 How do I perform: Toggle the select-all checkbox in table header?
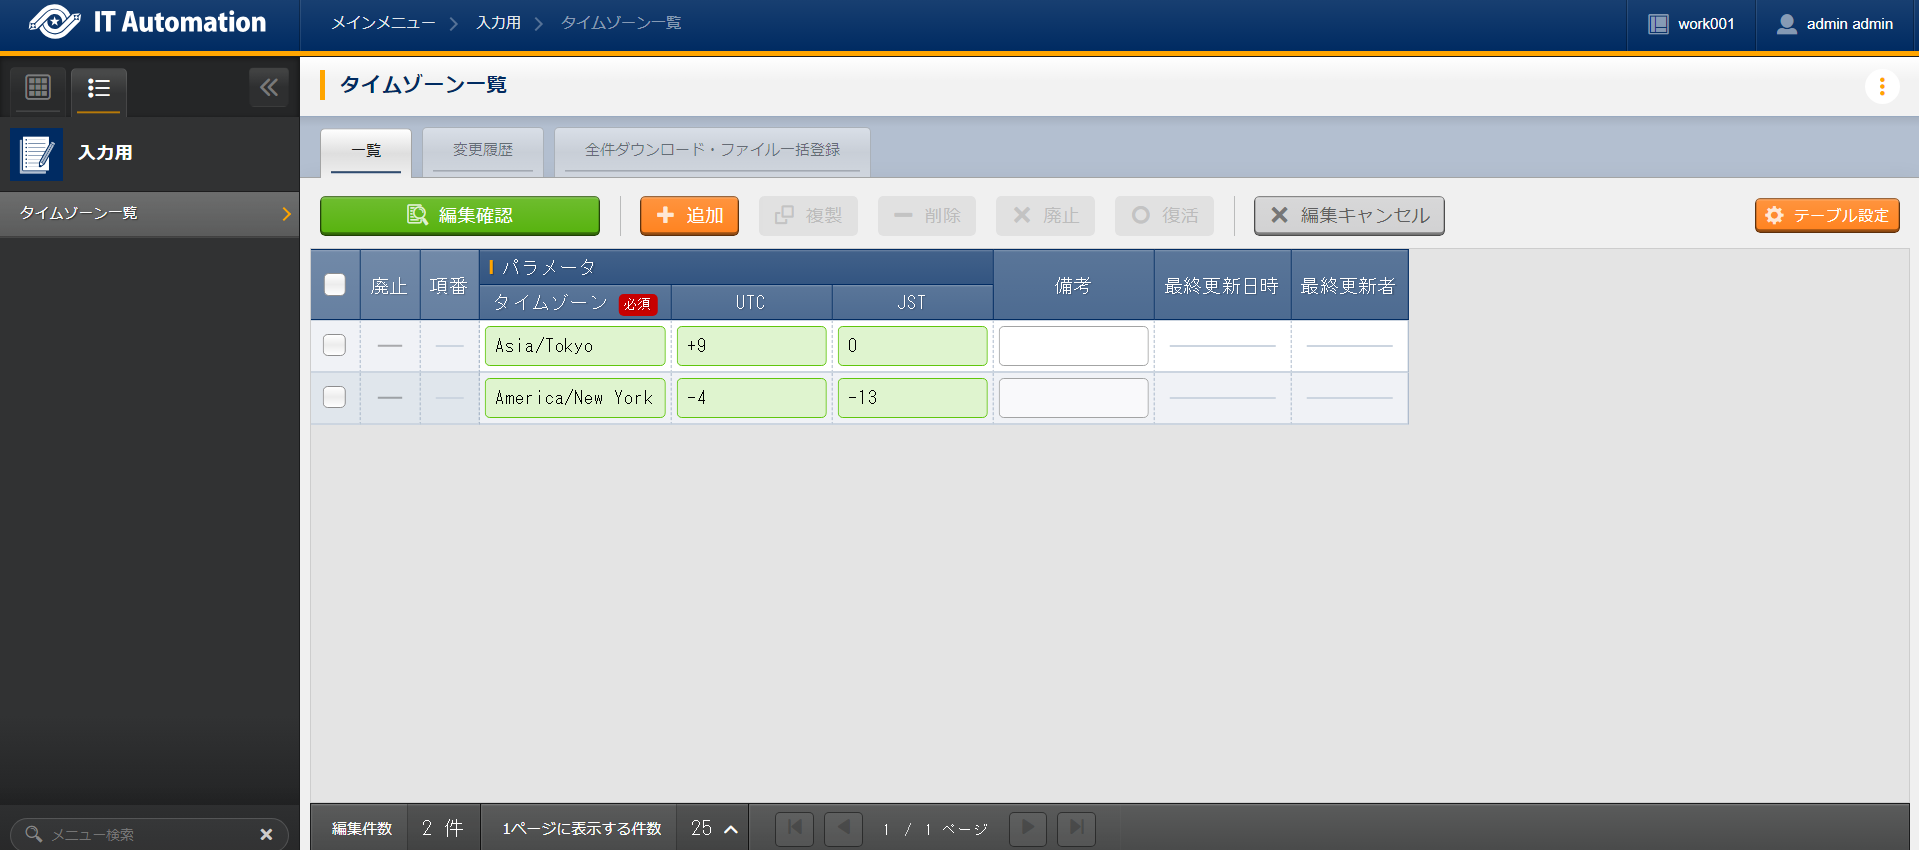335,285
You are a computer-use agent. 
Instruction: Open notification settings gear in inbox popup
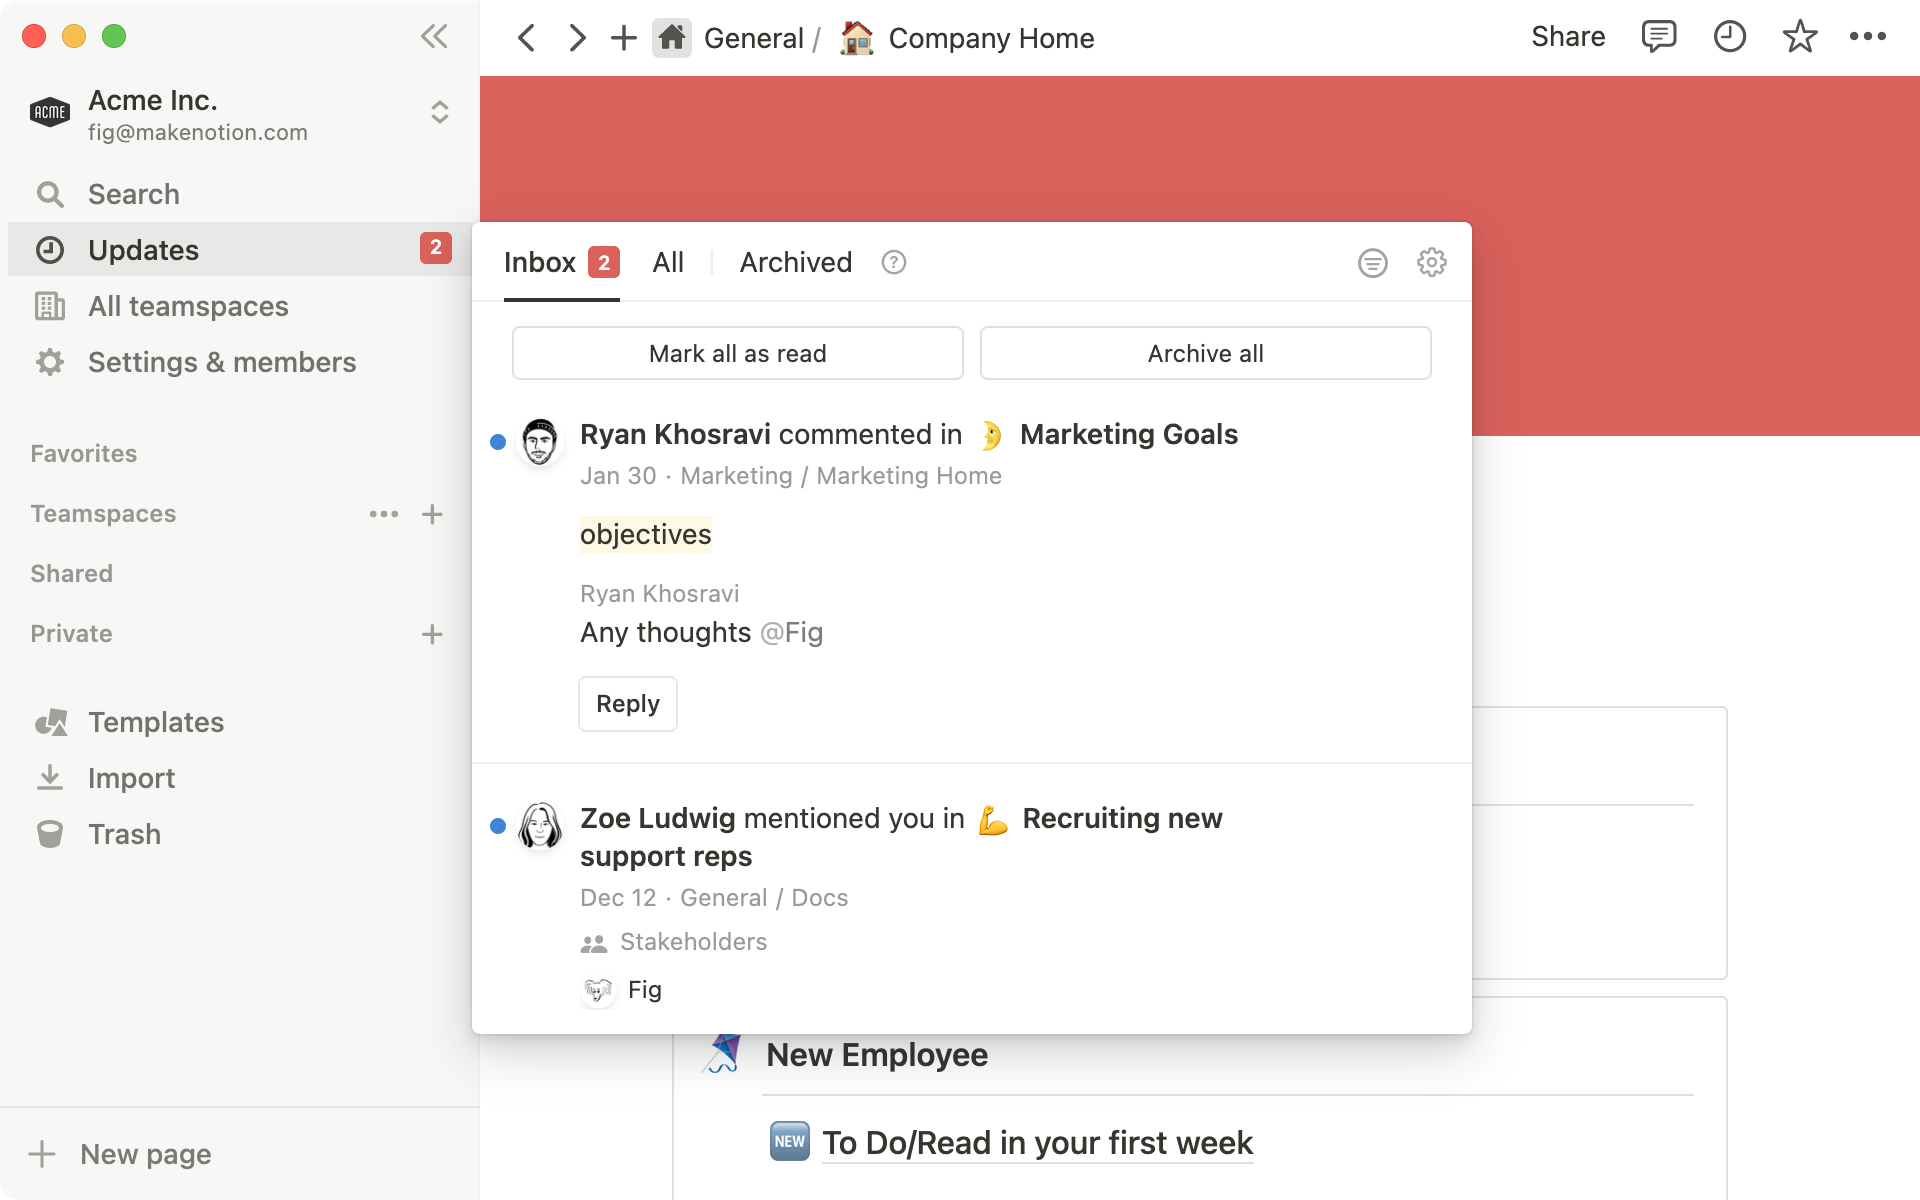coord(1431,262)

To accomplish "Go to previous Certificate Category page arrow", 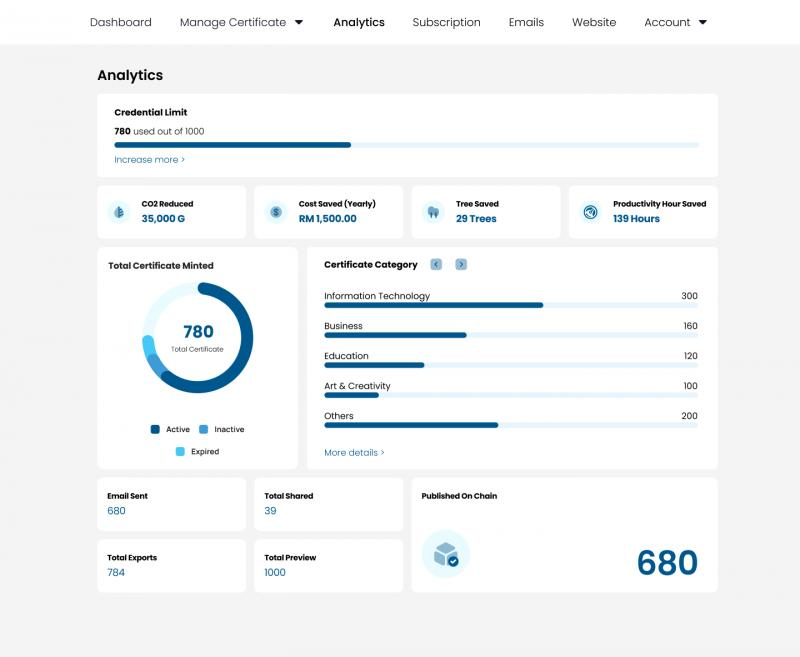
****
▸ **Your instructions**
Pick out each line in the entries above that contains the word "notification", and copy those lines in full.

▸ **Exercise response**
Instruction: Open notification settings gear in inbox popup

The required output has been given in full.